> _Problem requirements_:
The required output is the lines below from the line containing "Click the Visual Studio logo in installer" to the line containing "You are a computer-use agent. Screen", inclusive, retyped exactly. No other lines belong in it.

═══ Data supplied

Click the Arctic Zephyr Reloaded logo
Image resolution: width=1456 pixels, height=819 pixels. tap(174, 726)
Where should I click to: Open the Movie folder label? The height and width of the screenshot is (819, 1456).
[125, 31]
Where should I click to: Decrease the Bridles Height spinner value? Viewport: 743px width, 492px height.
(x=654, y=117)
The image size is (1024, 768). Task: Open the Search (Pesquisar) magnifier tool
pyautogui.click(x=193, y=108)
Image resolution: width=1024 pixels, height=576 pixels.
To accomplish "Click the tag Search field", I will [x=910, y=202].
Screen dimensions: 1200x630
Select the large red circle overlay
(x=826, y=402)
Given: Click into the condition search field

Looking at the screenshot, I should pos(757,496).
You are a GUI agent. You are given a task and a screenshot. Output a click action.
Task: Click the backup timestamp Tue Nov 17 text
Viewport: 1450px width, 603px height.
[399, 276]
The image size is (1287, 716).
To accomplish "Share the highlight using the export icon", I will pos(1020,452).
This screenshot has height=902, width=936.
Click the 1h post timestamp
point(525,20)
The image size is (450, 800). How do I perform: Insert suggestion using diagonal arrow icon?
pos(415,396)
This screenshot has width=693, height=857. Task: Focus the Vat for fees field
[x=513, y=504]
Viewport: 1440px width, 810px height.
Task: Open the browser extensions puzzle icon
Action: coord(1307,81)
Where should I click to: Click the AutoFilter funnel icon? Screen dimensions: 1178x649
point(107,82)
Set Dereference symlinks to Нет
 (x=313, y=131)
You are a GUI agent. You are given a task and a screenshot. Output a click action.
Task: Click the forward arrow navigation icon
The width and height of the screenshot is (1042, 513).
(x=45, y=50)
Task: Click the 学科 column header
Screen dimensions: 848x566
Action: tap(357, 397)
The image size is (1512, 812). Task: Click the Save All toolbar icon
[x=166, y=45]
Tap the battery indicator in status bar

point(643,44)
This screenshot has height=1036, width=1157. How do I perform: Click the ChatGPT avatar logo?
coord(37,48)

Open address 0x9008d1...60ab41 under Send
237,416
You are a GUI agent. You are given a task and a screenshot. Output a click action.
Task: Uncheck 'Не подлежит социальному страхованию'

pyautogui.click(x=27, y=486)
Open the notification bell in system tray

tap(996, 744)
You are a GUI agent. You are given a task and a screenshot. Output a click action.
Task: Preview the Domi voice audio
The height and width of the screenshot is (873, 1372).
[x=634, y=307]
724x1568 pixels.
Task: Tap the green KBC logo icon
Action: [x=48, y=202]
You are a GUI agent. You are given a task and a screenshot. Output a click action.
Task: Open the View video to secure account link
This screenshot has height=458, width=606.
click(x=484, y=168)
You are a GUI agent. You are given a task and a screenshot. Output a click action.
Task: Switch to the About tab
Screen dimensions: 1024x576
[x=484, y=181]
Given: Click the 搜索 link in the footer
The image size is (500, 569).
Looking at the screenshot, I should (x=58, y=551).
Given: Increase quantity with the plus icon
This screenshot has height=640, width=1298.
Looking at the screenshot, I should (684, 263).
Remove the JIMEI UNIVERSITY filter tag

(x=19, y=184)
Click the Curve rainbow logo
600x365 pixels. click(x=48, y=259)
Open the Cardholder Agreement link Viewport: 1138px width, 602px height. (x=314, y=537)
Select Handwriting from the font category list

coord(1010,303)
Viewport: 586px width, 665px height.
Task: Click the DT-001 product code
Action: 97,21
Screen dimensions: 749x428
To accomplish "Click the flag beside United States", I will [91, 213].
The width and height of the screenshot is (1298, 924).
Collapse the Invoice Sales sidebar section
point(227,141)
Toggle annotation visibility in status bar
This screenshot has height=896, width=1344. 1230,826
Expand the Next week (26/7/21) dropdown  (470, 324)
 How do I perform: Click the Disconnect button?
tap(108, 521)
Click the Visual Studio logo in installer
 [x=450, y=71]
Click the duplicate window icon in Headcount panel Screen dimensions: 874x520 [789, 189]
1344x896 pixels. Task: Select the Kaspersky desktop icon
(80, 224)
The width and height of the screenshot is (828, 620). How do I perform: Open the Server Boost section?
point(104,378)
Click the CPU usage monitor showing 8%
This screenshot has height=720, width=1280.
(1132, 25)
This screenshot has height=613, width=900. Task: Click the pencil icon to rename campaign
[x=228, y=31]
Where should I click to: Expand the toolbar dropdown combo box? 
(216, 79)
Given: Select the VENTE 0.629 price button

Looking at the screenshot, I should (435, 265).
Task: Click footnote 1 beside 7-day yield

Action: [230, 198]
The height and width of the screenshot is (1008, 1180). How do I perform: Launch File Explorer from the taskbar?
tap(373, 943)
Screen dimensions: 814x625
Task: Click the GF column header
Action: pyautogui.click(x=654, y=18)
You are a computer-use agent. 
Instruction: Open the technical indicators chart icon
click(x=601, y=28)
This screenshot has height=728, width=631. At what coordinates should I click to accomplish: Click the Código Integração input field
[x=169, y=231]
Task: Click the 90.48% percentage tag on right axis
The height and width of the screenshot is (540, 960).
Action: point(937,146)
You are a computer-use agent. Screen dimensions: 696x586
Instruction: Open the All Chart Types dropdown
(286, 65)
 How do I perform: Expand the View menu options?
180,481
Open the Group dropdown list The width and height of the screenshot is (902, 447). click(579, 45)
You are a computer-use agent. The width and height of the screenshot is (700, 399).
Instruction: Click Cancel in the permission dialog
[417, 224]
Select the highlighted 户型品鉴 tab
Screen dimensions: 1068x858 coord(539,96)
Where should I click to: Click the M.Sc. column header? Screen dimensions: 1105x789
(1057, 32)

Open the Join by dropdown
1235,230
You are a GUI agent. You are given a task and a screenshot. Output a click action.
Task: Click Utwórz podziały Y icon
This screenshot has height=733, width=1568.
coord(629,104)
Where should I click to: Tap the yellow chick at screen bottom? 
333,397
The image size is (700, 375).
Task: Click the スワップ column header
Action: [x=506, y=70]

══════

> _Written reply_:
Click the Visual Studio logo in installer
 [x=450, y=71]
Click the duplicate window icon in Headcount panel Screen dimensions: 874x520 [789, 189]
1344x896 pixels. Task: Select the Kaspersky desktop icon
(80, 224)
The width and height of the screenshot is (828, 620). How do I perform: Open the Server Boost section?
point(104,378)
Click the CPU usage monitor showing 8%
This screenshot has height=720, width=1280.
(1132, 25)
This screenshot has height=613, width=900. Task: Click the pencil icon to rename campaign
[x=228, y=31]
Where should I click to: Expand the toolbar dropdown combo box? 
(216, 79)
Given: Select the VENTE 0.629 price button

Looking at the screenshot, I should (435, 265).
Task: Click footnote 1 beside 7-day yield

Action: [230, 198]
The height and width of the screenshot is (1008, 1180). How do I perform: Launch File Explorer from the taskbar?
tap(373, 943)
Screen dimensions: 814x625
Task: Click the GF column header
Action: pyautogui.click(x=654, y=18)
You are a computer-use agent. 
Instruction: Open the technical indicators chart icon
click(x=601, y=28)
This screenshot has height=728, width=631. At what coordinates should I click to accomplish: Click the Código Integração input field
[x=169, y=231]
Task: Click the 90.48% percentage tag on right axis
The height and width of the screenshot is (540, 960).
Action: point(937,146)
You are a computer-use agent. Screen dimensions: 696x586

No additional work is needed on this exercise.